本发明公开了一种抗玉米赤霉烯酮纳米抗体及其在磁珠微流控免疫检测中的应用,所述纳米抗体的氨基酸序列如SEQ ID No.1所示。所述纳米抗体能够识别玉米赤霉烯酮,且具有优异的有机溶剂耐受性和酸碱耐受性,可用于玉米赤霉烯酮的检测或用于制备相应的检测产品。进一步地,本发明基于所述纳米抗体还提供一种检测玉米赤霉烯酮的NHS磁珠‑微流控免疫检测方法,该方法对玉米赤霉烯酮的检测限为0.03ng/mL,线性范围为0.064~1000ng/mL,灵敏度高,操作简便,可实现国家标准中最大残留限量浓度范围的广泛检测,检测结果准确可靠。

Description

一种抗玉米赤霉烯酮纳米抗体及其在磁珠微流控免疫检测中 的应用
技术领域
本发明属于生物技术领域,更具体地,涉及一种抗玉米赤霉烯酮的纳米抗体及其在磁珠微流控免疫检测中的应用。
背景技术
玉米赤霉烯酮(Zearalenone,ZEN)是从玉米中发现的由镰刀菌属真菌产生的次级代谢产物,主要由禾谷镰刀菌产生,粉红镰刀菌、窜珠镰刀菌、三线镰刀菌等多种镰刀菌均能产生这种毒素。这类霉菌可在多种谷物与饲料上滋生,特别是在温度中等湿度较高的环境可以导致毒素的大量产生。我国畜牧业深受玉米赤霉烯酮的影响,对我国部分地区饲料进行随机采集,发现饲料中ZEN检出率高达90%以上,其中超标率在猪饲料中高达40%。玉米赤霉烯酮具有雌激素样作用,可长期存在食物链中,食入后可引起动物急性或慢性中毒、损失机体组织,导致动物繁殖机能异常甚至死亡,给畜牧场造成巨大经济损失,严重威胁动物及人类健康。因此,对饲料和食品中玉米赤霉烯酮检测具有重要意义。
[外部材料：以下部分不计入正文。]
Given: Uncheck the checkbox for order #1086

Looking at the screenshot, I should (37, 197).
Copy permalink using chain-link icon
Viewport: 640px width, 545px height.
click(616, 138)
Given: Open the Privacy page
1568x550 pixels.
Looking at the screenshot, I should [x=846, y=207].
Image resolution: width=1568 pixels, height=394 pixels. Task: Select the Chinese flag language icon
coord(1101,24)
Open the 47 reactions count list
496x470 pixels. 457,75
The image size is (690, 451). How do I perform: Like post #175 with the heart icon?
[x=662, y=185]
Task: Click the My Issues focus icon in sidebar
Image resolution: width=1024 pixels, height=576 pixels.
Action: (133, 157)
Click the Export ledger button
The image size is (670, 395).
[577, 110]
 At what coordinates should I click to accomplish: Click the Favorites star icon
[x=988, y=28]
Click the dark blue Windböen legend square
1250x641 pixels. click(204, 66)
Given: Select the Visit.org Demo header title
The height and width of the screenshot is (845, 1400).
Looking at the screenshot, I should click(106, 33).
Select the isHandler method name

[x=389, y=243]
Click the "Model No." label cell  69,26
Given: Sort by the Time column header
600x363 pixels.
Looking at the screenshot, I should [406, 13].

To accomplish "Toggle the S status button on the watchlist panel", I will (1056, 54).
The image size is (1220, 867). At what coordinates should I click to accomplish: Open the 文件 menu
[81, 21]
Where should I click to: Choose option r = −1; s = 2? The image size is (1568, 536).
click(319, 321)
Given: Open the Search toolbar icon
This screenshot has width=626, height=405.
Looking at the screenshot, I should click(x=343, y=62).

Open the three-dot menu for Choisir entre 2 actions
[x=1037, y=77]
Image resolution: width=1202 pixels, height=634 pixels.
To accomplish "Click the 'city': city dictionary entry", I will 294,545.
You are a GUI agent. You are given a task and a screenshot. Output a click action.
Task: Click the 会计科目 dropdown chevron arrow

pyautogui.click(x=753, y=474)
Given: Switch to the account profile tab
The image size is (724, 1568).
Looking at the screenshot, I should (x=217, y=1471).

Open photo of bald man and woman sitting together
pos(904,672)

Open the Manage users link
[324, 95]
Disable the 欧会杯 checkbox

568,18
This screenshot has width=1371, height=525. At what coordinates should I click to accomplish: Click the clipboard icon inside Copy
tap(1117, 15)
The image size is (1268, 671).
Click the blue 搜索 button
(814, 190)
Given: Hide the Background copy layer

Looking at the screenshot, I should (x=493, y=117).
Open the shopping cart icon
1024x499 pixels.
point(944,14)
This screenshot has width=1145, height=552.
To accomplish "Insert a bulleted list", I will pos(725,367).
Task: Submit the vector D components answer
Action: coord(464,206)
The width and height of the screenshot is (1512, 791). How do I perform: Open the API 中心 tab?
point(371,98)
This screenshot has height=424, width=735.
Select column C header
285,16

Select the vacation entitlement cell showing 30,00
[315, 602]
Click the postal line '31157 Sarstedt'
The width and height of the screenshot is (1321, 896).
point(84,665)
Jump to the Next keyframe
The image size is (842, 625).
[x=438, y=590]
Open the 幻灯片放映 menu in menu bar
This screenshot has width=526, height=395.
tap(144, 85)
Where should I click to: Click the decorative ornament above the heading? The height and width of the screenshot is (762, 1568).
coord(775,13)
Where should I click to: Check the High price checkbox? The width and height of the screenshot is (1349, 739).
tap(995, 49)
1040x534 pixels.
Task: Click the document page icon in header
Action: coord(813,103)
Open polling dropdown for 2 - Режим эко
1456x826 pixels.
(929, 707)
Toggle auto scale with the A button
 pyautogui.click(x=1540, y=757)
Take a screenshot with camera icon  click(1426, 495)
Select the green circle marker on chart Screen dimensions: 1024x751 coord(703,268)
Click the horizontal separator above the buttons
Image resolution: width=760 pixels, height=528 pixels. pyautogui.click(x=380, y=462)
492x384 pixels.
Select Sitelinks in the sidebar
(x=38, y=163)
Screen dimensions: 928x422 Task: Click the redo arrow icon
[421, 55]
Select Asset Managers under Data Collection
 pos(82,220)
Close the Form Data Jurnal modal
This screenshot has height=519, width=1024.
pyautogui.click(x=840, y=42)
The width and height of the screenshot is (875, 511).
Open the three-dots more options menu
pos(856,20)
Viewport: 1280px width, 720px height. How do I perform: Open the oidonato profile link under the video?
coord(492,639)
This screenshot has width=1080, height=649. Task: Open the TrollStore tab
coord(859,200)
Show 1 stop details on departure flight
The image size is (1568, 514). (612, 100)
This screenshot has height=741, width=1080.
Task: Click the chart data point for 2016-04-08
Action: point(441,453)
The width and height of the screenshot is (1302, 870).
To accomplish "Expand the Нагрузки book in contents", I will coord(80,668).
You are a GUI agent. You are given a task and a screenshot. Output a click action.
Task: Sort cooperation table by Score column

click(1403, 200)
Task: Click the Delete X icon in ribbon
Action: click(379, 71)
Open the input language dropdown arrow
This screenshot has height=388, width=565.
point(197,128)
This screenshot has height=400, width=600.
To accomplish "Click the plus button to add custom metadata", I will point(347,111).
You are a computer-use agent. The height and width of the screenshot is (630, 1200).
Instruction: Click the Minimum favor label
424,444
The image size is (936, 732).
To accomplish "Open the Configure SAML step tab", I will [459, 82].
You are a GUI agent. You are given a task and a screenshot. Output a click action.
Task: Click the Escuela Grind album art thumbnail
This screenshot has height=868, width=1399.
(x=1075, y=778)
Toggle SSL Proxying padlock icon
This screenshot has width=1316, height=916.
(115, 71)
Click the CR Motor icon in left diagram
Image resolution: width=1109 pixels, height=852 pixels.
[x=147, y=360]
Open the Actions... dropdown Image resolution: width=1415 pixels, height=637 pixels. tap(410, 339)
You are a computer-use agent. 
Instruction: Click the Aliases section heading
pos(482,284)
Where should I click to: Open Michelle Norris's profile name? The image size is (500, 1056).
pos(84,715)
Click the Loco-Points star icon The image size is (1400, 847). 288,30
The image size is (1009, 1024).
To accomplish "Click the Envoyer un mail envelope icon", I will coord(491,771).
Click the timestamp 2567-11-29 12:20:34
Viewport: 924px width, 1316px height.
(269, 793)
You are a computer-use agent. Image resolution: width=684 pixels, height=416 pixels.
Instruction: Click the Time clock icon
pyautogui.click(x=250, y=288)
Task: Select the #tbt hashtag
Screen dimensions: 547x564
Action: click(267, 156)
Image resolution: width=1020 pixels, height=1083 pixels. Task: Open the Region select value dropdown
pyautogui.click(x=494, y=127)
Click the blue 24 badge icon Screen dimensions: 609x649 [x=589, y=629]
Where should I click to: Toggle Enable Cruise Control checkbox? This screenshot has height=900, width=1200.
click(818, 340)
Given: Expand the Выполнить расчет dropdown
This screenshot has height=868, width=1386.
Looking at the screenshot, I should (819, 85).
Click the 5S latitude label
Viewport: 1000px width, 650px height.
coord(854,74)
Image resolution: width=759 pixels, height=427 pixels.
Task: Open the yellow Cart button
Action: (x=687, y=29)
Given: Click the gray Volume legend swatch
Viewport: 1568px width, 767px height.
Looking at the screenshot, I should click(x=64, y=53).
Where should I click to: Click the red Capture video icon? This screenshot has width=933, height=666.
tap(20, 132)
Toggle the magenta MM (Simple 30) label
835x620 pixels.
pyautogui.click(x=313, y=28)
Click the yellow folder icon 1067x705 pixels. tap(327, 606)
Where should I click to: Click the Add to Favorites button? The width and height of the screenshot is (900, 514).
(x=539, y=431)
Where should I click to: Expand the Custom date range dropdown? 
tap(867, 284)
目前,玉米赤霉烯酮的检测主要集中在仪器检测方法和免疫分析方法。仪器检测方法包括高效液相色谱法和高效液相色谱-质谱联用法。由于高灵敏度、操作简单、低成本等优势,酶联免疫吸附测定分析方法(ELISA)、胶体金免疫分析方法(GICA)和时间分辨荧光微球免疫分析方法被广泛应用于玉米赤霉烯酮快速检测。但已报道的上述报道的免疫分析方法均表现为窄的检测范围,无法实现国家最大残留限量浓度范围的广泛检测,这无异于会增加样品前处理的难度和降低方法的准确度。因此,探索一种简单、快速、可实现宽线性范围的免疫分析方法用于玉米赤霉烯酮检测是必要的和紧迫的。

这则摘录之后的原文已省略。